Alberto Posadas: Königsberger Klavierkonzert
Es gibt drei Daten, die für die Komposition dieses Konzerts für Klavier und Orchester eine besondere Bedeutung haben:
– 2013 begann ich eine enge Zusammenarbeit mit dem Pianisten Florian Hölscher, für den ich einen Zyklus von sechs Werken für Klavier solo mit dem Titel Erinnerungsspuren geschrieben habe.
– 1965 schrieb Giacinto Scelsi Anahit, ein lyrisches Gedicht, das der Venus gewidmet ist. Als ich dieses Werk für Violine und 18 Instrumente zum ersten Mal hörte, war ich stark beeindruckt von der Kühnheit, mit der er die Beziehung zwischen Solist und Tutti gestaltete. Diese Beziehung ergab sich aus dem musikalischen Material und nicht aus einer vorher festgelegten Struktur.
– Im Jahr 1736 löste der Schweizer Mathematiker Leonhard Euler ein Problem, das ihm der Bürgermeister der Stadt Königsberg gestellt hatte. Es ging darum, die vier Stadtteile, die durch den Fluss Pregel voneinander getrennt sind, miteinander zu verbinden, indem jede der sieben Brücken nur einmal überquert wird und man am Ende zum Ausgangspunkt zurückkehrt. Das Problem war nicht lösbar. Aber dank dieser Tatsache und der Verallgemeinerung der negativen Lösung entwickelte Euler die Graphentheorie, die zur ersten Grundlage der mathematischen Topologie wurde. Die Verwendung von sogenannten Eulerschen Schaltkreisen ist eine der kompositorischen Grundlagen dieses Konzerts.
Das Königsberger Klavierkonzert besteht aus drei Sätzen:
– Zyklen
–Ritual–Discantus–Choral
– Finale
Im ersten und letzten Satz wird das Klavier konsequent auf den Tasten, im zweiten Satz auch im Inneren des Instruments gespielt. Im ersten Satz wurden in Anlehnung an die Graphentheorie einige »Eulersche Kreise« geschaffen, die dazu dienten, die Abfolge der Materialien und ihre zeitliche Verteilung zu konfigurieren und die Beziehungen zwischen dem Solisten und dem Orchester zu regeln. Dabei geht es immer darum, nicht-dialektische Beziehungen zu erforschen, ohne auf Abwechslung zu verzichten.

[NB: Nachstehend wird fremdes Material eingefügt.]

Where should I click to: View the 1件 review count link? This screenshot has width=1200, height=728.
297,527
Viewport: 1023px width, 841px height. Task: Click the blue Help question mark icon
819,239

Im zweiten Satz verliert das Klavier fast gänzlich seine solistische Identität, es wird von Reminiszenzen an die Virtuosität des 19. Jahrhunderts befreit und eher Teil eines kammermusikalischen Konzepts. Dieser Satz beginnt mit einem Ritual, in dem eine einschneidende Geste perkussiver Natur zum Auslöser für »virtuelle Resonanzen« wird. Es folgt ein Diskant über eine unterirdische gregorianische Melodie (Media vita), die bereits, wenn auch etwas versteckt, im ersten Satz aufgetaucht war. Er mündet schließlich in eine Art Choral, der durch topologische Transformationen eines Ausgangsakkordes entsteht.
Im dritten Satz erscheinen zwei Kadenzen des Solisten über einem statischen Klang des Orchesters. Hier kehren wir im Bezug auf Harmonik und Tonhöhenverteilung zur Verwendung von Eulerschen Kreisen zurück. Der Solopart entwickelt sich von einer clavecinistischen Idee zu einem verdichteten, gestischen Klang und durchläuft Momente von extremer polyphoner Komplexität. Die drei Sätze stellen zwar drei sehr gegensätzliche Klangwelten dar, sind aber miteinander verbunden, ähnlich, wie Eulersche Kreisläufe Knotenpunkte miteinander verbinden.
Das Orchester ist weit davon entfernt, nur Begleitung des Solisten oder eine bloße Replik zu sein. Häufig geht eines von beiden, Solopart oder Orchester, aus dem anderen hervor, mal verstärkend, mal unterstreichend, mal gleitend, mal widersprechend. Das Konzert entsteht aus dem Nach- denken über die verschiedenen Formen der Beziehung zwischen dem Solisten und dem Tutti–und damit über die Beziehung zwischen dem Individuum und der Gesellschaft.